What the task requires
Nothing outside the range below should be printed. Output exactly the lines from the line with "ホームラウンジ会員登録を希望する(無料) (312, 1982)" to the line with "[Номи гуруҳе аз", both included.

[[ Raw data open ]]

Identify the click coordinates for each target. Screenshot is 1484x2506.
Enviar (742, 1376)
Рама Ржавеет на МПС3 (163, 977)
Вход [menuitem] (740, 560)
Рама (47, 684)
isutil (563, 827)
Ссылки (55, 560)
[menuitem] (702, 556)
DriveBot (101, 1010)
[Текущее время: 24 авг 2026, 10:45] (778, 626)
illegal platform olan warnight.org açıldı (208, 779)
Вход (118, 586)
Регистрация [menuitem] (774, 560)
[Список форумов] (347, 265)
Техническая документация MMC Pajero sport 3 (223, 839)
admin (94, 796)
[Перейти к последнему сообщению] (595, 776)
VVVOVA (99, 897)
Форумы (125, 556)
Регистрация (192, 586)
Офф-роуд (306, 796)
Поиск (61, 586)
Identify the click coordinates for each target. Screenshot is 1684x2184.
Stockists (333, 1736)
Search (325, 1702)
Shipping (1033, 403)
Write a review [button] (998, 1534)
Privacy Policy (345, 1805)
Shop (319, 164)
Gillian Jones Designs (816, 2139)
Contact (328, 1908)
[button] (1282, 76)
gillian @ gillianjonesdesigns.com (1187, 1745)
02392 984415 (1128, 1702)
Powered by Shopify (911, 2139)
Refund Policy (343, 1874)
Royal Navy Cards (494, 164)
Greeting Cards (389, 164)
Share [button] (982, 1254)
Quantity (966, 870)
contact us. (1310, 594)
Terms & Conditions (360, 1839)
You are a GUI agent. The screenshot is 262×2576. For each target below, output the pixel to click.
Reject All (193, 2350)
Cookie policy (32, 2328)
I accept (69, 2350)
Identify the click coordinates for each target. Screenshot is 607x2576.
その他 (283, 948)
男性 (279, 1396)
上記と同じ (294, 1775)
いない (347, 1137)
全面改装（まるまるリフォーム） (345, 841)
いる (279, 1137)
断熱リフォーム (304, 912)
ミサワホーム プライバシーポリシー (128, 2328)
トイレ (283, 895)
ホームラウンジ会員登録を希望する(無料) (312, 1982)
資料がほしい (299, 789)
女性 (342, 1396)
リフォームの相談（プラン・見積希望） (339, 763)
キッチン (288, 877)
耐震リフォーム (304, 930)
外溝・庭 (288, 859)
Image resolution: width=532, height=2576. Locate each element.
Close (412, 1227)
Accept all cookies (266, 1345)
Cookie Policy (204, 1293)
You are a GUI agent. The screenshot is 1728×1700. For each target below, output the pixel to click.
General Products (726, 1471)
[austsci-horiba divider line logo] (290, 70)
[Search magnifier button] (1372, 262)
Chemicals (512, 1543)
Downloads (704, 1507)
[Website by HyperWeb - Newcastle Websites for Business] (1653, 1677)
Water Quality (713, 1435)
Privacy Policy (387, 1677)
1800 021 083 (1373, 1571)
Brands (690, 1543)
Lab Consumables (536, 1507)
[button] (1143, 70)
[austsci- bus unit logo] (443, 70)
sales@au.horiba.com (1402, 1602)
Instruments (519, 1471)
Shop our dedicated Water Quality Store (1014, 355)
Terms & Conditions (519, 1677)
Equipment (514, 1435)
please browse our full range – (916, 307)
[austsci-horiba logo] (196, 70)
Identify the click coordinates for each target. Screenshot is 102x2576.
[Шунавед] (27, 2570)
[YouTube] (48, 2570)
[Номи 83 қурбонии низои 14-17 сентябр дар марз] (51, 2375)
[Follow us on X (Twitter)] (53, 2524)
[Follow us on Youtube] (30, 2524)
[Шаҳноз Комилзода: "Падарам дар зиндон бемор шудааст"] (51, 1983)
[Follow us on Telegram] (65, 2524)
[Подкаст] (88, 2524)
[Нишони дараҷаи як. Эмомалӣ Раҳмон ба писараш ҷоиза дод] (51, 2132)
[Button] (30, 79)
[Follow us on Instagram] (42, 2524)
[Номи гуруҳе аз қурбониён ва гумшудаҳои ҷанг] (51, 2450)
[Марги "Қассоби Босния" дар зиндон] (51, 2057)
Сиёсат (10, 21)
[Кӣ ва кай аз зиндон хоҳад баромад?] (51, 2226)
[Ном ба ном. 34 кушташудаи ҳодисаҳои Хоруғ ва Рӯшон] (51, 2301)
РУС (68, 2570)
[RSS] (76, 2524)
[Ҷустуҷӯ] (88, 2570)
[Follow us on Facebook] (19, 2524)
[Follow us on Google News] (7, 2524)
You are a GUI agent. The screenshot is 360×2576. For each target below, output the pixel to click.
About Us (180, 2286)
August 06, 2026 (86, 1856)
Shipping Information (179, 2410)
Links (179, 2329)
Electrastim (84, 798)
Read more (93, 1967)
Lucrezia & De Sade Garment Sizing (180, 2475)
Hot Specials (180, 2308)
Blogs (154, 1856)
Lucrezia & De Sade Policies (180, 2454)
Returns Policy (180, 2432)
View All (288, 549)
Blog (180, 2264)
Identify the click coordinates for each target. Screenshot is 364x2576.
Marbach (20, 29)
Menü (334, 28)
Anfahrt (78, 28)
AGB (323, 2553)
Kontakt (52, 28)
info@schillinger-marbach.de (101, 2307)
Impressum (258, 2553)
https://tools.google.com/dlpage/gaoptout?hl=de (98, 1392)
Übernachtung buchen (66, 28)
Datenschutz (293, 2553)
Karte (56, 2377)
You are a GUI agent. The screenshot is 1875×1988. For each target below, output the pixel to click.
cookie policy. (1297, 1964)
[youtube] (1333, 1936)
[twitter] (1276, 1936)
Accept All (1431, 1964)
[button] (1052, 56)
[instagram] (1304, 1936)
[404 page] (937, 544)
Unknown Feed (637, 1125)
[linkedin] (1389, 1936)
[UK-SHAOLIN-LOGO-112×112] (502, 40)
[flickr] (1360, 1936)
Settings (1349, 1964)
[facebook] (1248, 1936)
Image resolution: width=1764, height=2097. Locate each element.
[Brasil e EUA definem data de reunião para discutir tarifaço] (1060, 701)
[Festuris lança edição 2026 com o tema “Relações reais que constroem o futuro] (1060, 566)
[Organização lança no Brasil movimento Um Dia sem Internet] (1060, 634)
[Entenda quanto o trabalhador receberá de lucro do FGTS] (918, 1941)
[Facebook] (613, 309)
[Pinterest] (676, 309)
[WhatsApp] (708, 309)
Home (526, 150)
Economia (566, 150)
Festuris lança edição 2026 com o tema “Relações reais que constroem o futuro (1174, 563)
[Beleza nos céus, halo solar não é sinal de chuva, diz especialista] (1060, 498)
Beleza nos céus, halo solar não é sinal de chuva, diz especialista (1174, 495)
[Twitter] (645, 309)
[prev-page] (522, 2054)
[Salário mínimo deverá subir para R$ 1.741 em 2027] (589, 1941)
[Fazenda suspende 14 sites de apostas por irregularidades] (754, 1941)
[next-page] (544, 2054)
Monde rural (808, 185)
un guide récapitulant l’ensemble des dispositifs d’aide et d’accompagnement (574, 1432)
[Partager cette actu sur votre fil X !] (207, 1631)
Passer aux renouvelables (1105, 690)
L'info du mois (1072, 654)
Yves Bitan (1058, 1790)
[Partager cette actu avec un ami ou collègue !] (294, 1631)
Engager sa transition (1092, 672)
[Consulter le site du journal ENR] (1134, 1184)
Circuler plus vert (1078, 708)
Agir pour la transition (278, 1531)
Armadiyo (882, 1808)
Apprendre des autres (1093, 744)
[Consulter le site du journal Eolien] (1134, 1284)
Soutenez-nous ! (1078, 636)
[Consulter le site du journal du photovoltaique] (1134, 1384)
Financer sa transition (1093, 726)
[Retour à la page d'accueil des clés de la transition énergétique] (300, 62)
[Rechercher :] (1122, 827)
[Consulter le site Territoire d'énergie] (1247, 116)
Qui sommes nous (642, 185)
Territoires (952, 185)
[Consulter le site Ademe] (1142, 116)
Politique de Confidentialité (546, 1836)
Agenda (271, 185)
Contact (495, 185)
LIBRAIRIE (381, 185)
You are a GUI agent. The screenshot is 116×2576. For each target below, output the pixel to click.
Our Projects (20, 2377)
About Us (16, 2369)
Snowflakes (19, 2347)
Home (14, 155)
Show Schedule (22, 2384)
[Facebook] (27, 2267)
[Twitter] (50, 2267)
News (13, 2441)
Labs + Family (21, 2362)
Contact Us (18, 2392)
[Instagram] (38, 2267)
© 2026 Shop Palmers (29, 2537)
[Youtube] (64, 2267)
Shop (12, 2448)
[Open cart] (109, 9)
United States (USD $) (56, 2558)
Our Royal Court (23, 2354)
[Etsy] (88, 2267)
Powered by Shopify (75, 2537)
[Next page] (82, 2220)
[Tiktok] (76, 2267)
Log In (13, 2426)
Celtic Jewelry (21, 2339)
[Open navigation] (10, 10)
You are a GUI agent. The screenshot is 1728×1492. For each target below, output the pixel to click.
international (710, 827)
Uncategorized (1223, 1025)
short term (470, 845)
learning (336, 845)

[[ Raw data closed ]]

Written answer
ホームラウンジ会員登録を希望する(無料) (312, 1982)
資料がほしい (299, 789)
女性 (342, 1396)
リフォームの相談（プラン・見積希望） (339, 763)
キッチン (288, 877)
耐震リフォーム (304, 930)
外溝・庭 (288, 859)
Image resolution: width=532, height=2576. Locate each element.
Close (412, 1227)
Accept all cookies (266, 1345)
Cookie Policy (204, 1293)
You are a GUI agent. The screenshot is 1728×1700. For each target below, output the pixel to click.
General Products (726, 1471)
[austsci-horiba divider line logo] (290, 70)
[Search magnifier button] (1372, 262)
Chemicals (512, 1543)
Downloads (704, 1507)
[Website by HyperWeb - Newcastle Websites for Business] (1653, 1677)
Water Quality (713, 1435)
Privacy Policy (387, 1677)
1800 021 083 (1373, 1571)
Brands (690, 1543)
Lab Consumables (536, 1507)
[button] (1143, 70)
[austsci- bus unit logo] (443, 70)
sales@au.horiba.com (1402, 1602)
Instruments (519, 1471)
Shop our dedicated Water Quality Store (1014, 355)
Terms & Conditions (519, 1677)
Equipment (514, 1435)
please browse our full range – (916, 307)
[austsci-horiba logo] (196, 70)
Identify the click coordinates for each target. Screenshot is 102x2576.
[Шунавед] (27, 2570)
[YouTube] (48, 2570)
[Номи 83 қурбонии низои 14-17 сентябр дар марз] (51, 2375)
[Follow us on X (Twitter)] (53, 2524)
[Follow us on Youtube] (30, 2524)
[Шаҳноз Комилзода: "Падарам дар зиндон бемор шудааст"] (51, 1983)
[Follow us on Telegram] (65, 2524)
[Подкаст] (88, 2524)
[Нишони дараҷаи як. Эмомалӣ Раҳмон ба писараш ҷоиза дод] (51, 2132)
[Button] (30, 79)
[Follow us on Instagram] (42, 2524)
[Номи гуруҳе аз қурбониён ва гумшудаҳои ҷанг] (51, 2450)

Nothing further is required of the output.